Directions for this task: Scan the records below. List lines holding "computer".

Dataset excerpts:

-- -- --

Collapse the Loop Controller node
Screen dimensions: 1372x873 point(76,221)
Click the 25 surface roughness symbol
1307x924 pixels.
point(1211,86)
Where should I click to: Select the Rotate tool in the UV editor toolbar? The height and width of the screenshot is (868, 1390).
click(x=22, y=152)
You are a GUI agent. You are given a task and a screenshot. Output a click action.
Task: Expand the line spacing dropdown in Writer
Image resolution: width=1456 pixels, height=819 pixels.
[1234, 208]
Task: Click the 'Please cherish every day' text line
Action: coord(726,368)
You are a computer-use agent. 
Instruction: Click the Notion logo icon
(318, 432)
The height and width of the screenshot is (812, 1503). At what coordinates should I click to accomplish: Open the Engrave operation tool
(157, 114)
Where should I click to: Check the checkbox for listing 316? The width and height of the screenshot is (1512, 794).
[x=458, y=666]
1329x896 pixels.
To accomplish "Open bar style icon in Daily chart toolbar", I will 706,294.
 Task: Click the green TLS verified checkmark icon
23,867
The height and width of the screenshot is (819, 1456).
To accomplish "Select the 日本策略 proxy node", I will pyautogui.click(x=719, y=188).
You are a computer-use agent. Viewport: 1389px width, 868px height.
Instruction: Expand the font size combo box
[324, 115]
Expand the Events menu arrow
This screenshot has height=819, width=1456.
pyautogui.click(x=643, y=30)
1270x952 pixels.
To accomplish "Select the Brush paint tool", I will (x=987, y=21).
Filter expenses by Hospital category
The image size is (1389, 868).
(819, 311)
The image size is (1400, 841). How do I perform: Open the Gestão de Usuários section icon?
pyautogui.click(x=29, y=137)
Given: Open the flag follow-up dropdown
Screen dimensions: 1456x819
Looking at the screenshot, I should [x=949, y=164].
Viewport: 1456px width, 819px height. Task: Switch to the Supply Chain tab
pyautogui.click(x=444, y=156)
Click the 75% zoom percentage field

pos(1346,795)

-- -- --

Solution for this task:
You are a computer-use agent. 
You are a computer-use agent. Viewport: 1389px width, 868px height.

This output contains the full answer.